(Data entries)

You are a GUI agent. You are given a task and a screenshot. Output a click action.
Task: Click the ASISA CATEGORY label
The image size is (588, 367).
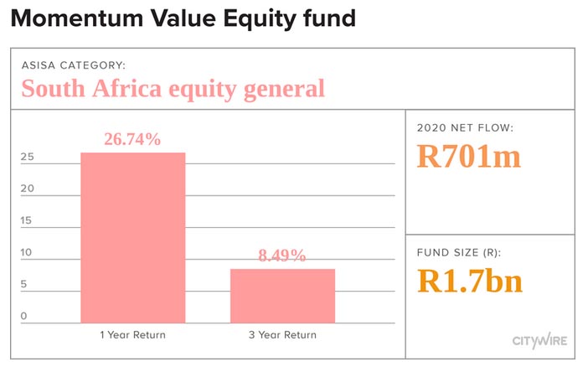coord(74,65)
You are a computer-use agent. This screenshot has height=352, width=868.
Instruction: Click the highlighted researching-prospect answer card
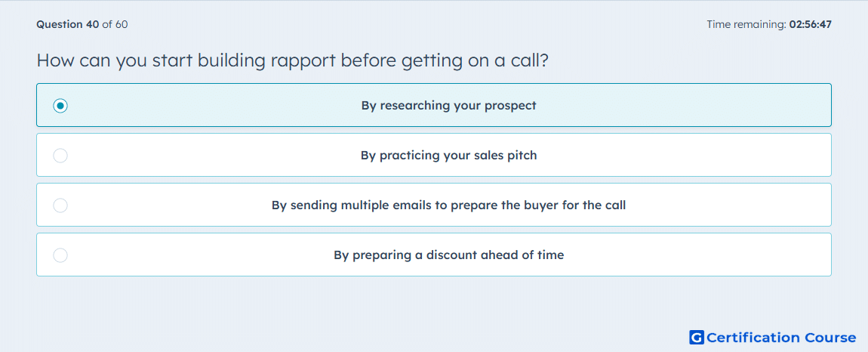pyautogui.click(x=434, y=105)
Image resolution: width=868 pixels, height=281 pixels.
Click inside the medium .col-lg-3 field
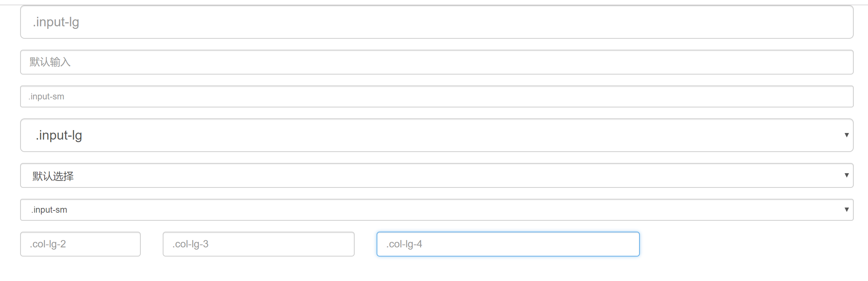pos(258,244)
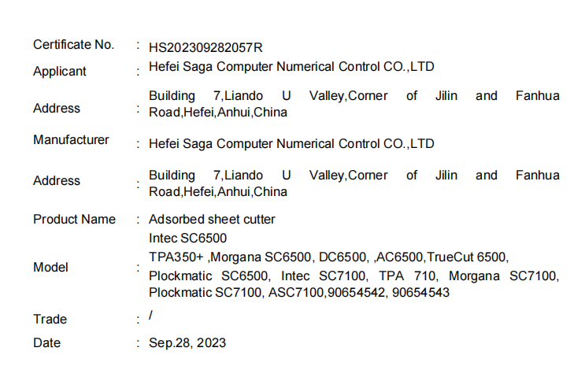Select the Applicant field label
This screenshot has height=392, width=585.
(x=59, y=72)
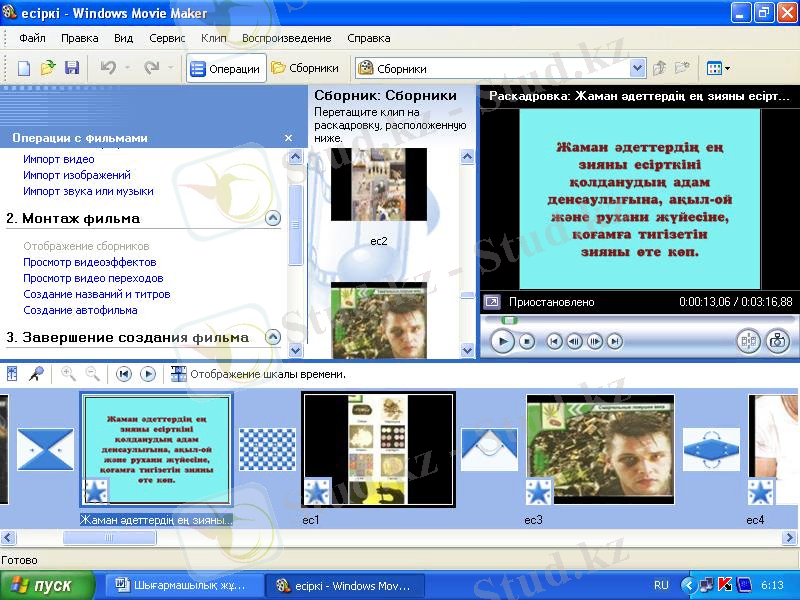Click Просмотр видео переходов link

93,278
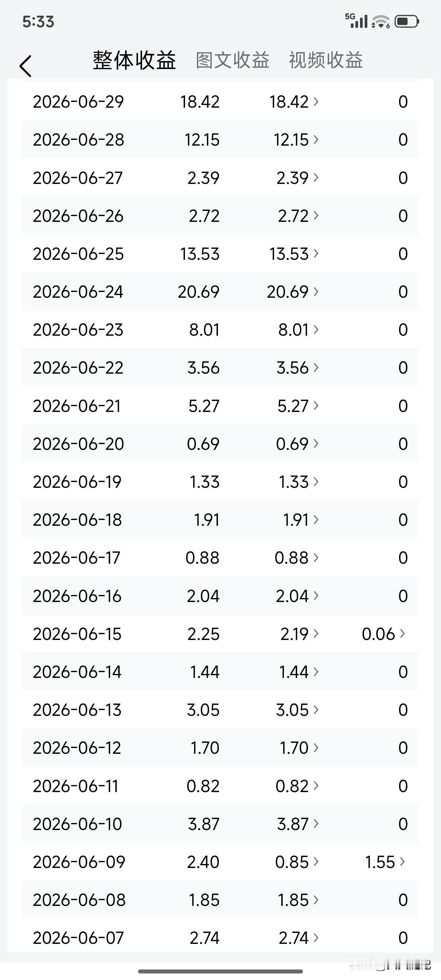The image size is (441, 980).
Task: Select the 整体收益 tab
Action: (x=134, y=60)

*Directions for this task*
A faithful copy is needed of the lines from the one containing "The image size is (588, 367)." through the last line of the data above, with pictures left out.

*Exercise result*
The image size is (588, 367).
coord(74,65)
You are a computer-use agent. This screenshot has height=352, width=868.
Instruction: Click the highlighted researching-prospect answer card
pyautogui.click(x=434, y=105)
Image resolution: width=868 pixels, height=281 pixels.
Click inside the medium .col-lg-3 field
pos(258,244)
Select the Applicant field label
This screenshot has height=392, width=585.
(x=59, y=72)
Click Просмотр видео переходов link

93,278
The image size is (441, 980).
Task: Select the 整体收益 tab
Action: (x=134, y=60)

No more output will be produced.